The Marines who had been on board were loaded into troop transport aircraft and flew into Baghdad. The attack helicopters were loaded with bombs and rockets.
When all the helicopters were in Baghdad, the ship got a call saying there was a helicopter coming in because it had been shot and would most likely crash on the flight deck if it did not crash before.
The helicopter was due to land on a spot on the flight deck that was assigned to Hernandez’s friend. Hernandez said she offered to bring in the helicopter for him. Her friend agreed, and Hernandez went out to the deck to land the plane. The two people on the deck with her, referred to as blue shirts, had the job of chaining the helicopter down if it did land properly.
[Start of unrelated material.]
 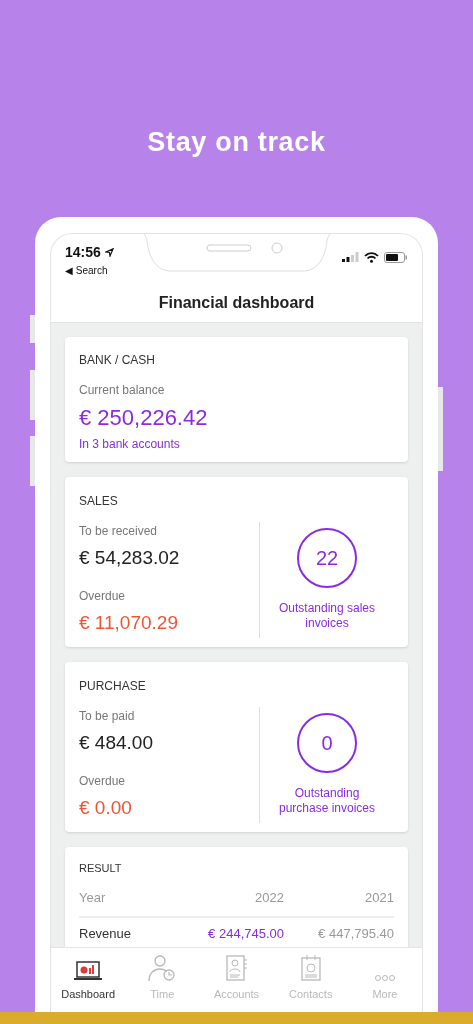 I want to click on table-cell-text: € 244,745.00, so click(x=246, y=934).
“I looked at my blue shirts, and I said, ‘If this helicopter crashes and there’s any fire, you need to start putting out the fire because I’m most likely not going to make it,’” Hernandez said. “Their mouths dropped.”
There are three lights on the deck that work like stop lights, and the light needs to be green in order to achieve a safe landing. As the helicopter came closer to the ship, Hernandez prepared to signal them to land but the light was red. She called for a green deck three times, physically waving the war-damaged helicopter off to circle around before she got a green light.
Once the helicopter landed, the pilot showed Hernandez damage to the main rotor and multiple bullet holes in the craft, one just 3 inches from where the pilot had been sitting.
“Captain Thomas was a good pilot, and he brought it in safe,” Hernandez said. “Everybody lived and nobody got hurt.”
Hernandez was later awarded an Achievement Medal for her role in landing the helicopter.
Hernandez’s deployment ended after more than nine months at sea. After her enlistment was up, Hernandez chose to return to her family’s farm instead of re-enlisting.
“The Navy definitely helped me with just knowing how to get through difficult times,” Hernandez said. “It’s a huge adrenaline rush all the time, and farming is quiet. The Navy has prepared me for that nice, quiet life.”
And, that quiet life is what Hernandez appreciates most.
“I never want to see sand or the ocean again,” Hernandez said. “I want to be on some nice land on the farm where it’s safe.”